La numérisation de l’image supprime le lien de continuité
avec le référent, elle en fait un objet synthétique
dont la qualité de la résolution recrée,
maintient, déforme ou corrige l’illusion. La puissance
et les outils de traitements et de synthèse des représentations
font qu’aujourd’hui la forme semble n’être plus qu’iconique.
Des dinosaures de Steven SPIELBERG dans le film " Jurassic
Park " à une photo de famille en guise
de fond d’écran, la représentation n’atteste
de sa significativité que par sa valeur d’usage. Il
devient de moins en moins possible d’expertiser la représentation
des signes sans soupçonner leur falsification. Ainsi
au travers des technologies multimédia, l’indice se
confond dans l’icône. Tandis que le symbole suit le
même chemin en sens inverse. Le choix des polices de
caractères, la personnalisation des mises en pages
à la portée de tous, font que les documents
symboliques contiennent à nouveau les traces de leurs
auteurs.
Nous avons jusque là présenté
la sphère opératoire et la sphère symbolique
comme se réfléchissant l’une dans l’autre. Pour
aborder les effets des médiations interactives, nous
proposons au lecteur de sortir du cercle infernal en passant
par une troisième sphère que nous nommerons
la sphère spéculaire.
L’idée de la sphère spéculaire
est d’utiliser un troisième plan intermédiaire
composé par la juxtaposition des deux sphères.
Pour réaliser cette opération,
cette projection vers cette scène imaginaire, nous
postulons que pour tout acteur (tout utilisateur opératoire),
il existe un personnage (dans la sphère symbolique).
Si la coupure sémiotique est maintenue,
il doit exister une différence entre les deux, s’il
y a des similitudes, des analogies, la coupure s’efface. Dans
ce cas on cherche à savoir quelle est la sphère
de référence pour la similitude. Si elle est
relative à la sphère de l’acteur (au champ opératoire),
il y a un déplacement du personnage vers l’acteur.
Le symbolique tend vers l’expérience. Lorsque au contraire,
il y a un déplacement de l’acteur vers le personnage,
la similitude fait référence à la sphère
du personnage, il y a un glissement de l’opératoire
dans le symbolique. Dans le premier cas, nous parlerons d’une
analogie projection indicielle ou d’un transfert indiciel.

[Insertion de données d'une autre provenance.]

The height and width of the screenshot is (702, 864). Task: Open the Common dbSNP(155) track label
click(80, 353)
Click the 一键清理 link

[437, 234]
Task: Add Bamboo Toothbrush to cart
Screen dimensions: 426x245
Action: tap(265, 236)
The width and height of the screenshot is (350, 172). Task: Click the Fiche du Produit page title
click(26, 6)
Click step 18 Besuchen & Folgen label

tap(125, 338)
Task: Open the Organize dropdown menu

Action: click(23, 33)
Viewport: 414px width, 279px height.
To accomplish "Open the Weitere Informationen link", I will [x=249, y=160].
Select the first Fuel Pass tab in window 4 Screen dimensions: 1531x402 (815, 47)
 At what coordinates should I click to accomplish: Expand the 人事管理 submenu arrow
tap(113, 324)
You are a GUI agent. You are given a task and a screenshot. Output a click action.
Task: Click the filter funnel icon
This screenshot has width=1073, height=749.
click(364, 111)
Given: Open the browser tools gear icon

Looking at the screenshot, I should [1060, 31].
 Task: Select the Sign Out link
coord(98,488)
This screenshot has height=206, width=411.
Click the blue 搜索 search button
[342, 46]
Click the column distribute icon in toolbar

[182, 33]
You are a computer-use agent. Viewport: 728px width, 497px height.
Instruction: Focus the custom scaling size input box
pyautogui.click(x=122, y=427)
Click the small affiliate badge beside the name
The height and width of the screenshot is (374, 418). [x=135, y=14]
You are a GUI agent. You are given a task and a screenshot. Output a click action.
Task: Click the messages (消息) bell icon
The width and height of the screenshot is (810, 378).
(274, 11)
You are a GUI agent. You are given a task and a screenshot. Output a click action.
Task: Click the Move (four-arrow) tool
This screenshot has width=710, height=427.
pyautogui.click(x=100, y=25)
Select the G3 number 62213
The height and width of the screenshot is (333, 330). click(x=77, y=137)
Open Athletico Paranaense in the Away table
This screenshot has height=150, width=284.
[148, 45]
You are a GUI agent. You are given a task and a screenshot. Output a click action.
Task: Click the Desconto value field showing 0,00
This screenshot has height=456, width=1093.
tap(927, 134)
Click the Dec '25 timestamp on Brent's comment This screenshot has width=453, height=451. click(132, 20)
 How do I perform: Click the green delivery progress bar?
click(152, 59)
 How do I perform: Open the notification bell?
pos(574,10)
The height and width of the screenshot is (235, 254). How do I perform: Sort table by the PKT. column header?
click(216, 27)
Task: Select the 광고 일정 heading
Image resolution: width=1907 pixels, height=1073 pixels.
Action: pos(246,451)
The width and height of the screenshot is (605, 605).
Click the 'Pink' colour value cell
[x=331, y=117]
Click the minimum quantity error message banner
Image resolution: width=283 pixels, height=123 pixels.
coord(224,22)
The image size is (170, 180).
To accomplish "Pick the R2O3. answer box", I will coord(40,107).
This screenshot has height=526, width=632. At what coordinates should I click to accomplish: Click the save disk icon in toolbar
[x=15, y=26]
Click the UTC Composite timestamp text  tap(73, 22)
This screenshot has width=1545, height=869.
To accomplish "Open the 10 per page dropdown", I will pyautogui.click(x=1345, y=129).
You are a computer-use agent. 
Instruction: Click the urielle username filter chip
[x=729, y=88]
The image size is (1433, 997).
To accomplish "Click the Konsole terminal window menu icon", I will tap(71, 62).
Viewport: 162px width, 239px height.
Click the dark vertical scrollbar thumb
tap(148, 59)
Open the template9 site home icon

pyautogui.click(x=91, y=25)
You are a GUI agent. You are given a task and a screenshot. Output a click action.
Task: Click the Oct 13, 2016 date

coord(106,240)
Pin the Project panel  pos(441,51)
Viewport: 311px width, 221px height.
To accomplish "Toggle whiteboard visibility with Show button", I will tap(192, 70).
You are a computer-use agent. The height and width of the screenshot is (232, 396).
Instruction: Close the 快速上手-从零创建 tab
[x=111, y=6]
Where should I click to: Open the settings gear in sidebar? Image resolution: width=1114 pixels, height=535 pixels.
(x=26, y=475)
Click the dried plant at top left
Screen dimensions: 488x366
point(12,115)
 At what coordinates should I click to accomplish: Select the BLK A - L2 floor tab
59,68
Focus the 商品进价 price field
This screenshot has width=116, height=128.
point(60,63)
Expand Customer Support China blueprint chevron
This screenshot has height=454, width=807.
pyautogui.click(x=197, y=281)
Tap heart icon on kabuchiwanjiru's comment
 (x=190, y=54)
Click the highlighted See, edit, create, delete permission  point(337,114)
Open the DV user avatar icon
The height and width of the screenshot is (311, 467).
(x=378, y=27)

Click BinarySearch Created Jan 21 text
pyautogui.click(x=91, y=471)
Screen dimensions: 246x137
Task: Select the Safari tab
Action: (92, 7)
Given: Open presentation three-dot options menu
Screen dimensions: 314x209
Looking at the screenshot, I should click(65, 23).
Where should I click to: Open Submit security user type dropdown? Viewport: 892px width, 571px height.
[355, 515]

Dans le second cas, nous évoquerons une analogie
projection (ou un transfert) symbolique.
Mais comme nous l'avons énoncé,
cette position est une construction théorique. Notre
approche méthodologique a pour but de nous fournir
les données nous permettant de (re)-construire cette
position. Elle doit nous servir à distinguer les dispositifs
de médiations interactives au-delà de leur contenu,
mais bien au travers de l’investissement potentiel de leurs
discours.
Nous proposons de suivre ce rapport entre
l’acteur et son personnage au travers de plusieurs dimensions
de l’usage et de considérer les liens entre les sphères
opératoires et symboliques comme constitutifs de cette
position originale. Nous supposons que ces relations opèrent
une mise en scène à partir d’effets médiatiques.
L'étude de la construction du discours
des médias non-interactifs pouvait se faire en prenant
pour référence absolue l'inscription de l'énoncé
indépendamment de ses utilisateurs. Par exemple en
découpant un livre en page ou phrase, le film en durée
et en plan. Les médiations interactives n'ont pas un
énoncé absolu. L'énoncé est le
fait d'un événement de l'usage du dispositif.
L'approche des énoncés interactifs
se fait à partir d'une lecture événementielle.
Ceci implique que du point de vue méthodologique, nous
commençons notre observation à partir d'une
interaction communicante entre un acteur et un système.
L'ensemble des éléments symboliques (comme les
graphismes présentés à l'écran
d'un ordinateur) et opératoires (les éléments
d'interfaces comme un clavier) nécessaires à
cette interaction constituent le dispositif.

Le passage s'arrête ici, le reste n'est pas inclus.